An introduction to domain management

Understand how and why to manage your domain

What is domain management?

It should be easy to identify governments on the internet, and using a .gov top-level domain (TLD) shows that you’re official. The public shouldn’t have to guess whether the site they’re on or the email that hits their inbox is genuine.

A domain uniquely identifies areas on the internet, like websites or email services. For example, Digital.gov is a domain, consisting of 1) the second-level domain digital, and 2) the top-level domain .gov. Domain management is the process of overseeing and maintaining a domain or related domains so that they are consistent and safe.

Domain management and web hosting are often confused for one another. However, domain management is different from web hosting in the same way that a house is different from the street address that leads to it. A domain can be a name and a location. For example, Digital.gov. is the name of an organization, but the Digital.gov domain also serves as our web address on the internet. Web hosting, by contrast, happens only behind the scenes; as an online service, a web host provides the physical (“dedicated”) and/or virtual servers needed to publish a discoverable website on the internet.

Why is domain management important?

It’s important to make sure that domains are chosen and maintained well. Your domain name is one of the first lines of trust when it comes to interacting with your agency. If people navigating the internet can match the name of your domain with the name of your agency in such a way that the user can understand that they have found the correct place, that’s one step in establishing trust.

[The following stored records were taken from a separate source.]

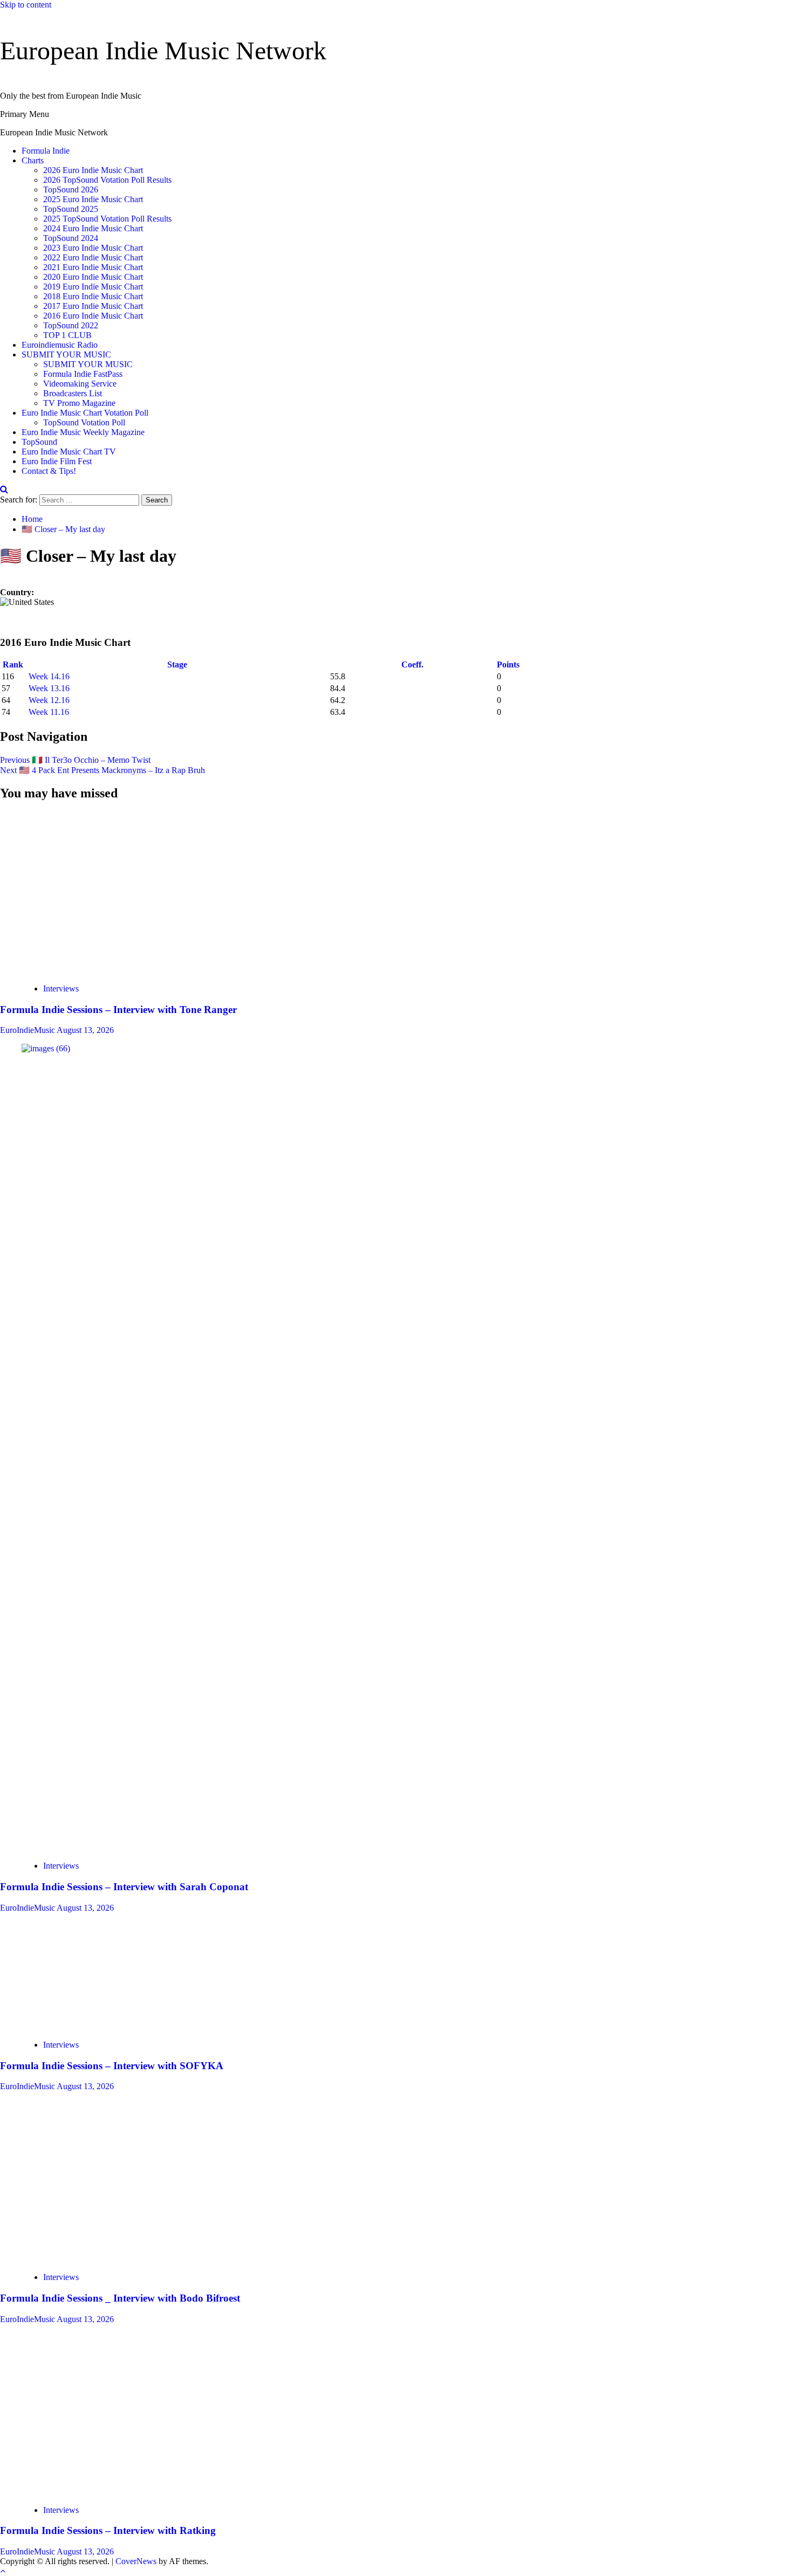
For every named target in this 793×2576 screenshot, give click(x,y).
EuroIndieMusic (28, 1030)
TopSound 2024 (70, 238)
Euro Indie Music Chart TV (69, 451)
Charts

Managing domains is also key for security. People with malicious intent can register domain names that are similar to agency sites, and, as a result, can trick people into giving away their personal information, and more. For example, malicious actors have sought to impersonate election organizations.

When you use a .gov TLD, it increases security because the Cybersecurity and Infrastructure Security Agency (CISA) enforces multi-factor authentication on all accounts in the .gov registrar.

How to manage your domains well

Choose your domain name in a way that is consistent with your agency’s overall branding and marketing goals. Work with your communications or marketing department to select the most straightforward representation of your agency’s name.

Measure by using analytics tools to track how your domain names are performing in search engines and other online channels.

Protect your domain and your users by keeping domain registrations up-to-date and your Domain Name System (DNS) records accurate. You should also be monitoring your domain name to protect against similar but fraudulent domains. Encrypt all web traffic across your websites and “preload” all registered .gov or .mil domains as HTTPS-only for modern web browsers. Additionally, email authentication best practices make it difficult for malicious actors to successfully “spoof” (impersonate) your domain in email.

Simplify the user experience by maintaining as few domains and subdomains as possible. It can be tempting to add new domains for new projects, but keep in mind that more domains means more risk—and more to manage as your agency grows.

What can I do next?

Domain management is about more than just DNS. It’s also about ensuring a safe experience for your organization and your users. CISA provides several domain security best practices, including:

  • Add a security contact
  • Develop a vulnerability disclosure policy (VDP)

For example, having a security contact for .gov domains makes it easier for the public to tell you of a potential security issue with your online services. It is relatively easy to:

  1. Check CISA’s published domain data.
  2. In the Domain Name column, type in your domain to filter the data and display the record for your domain.
  3. Scroll right to confirm if an email for a security contact is listed.

Follow the instructions to update or add a security contact if needed.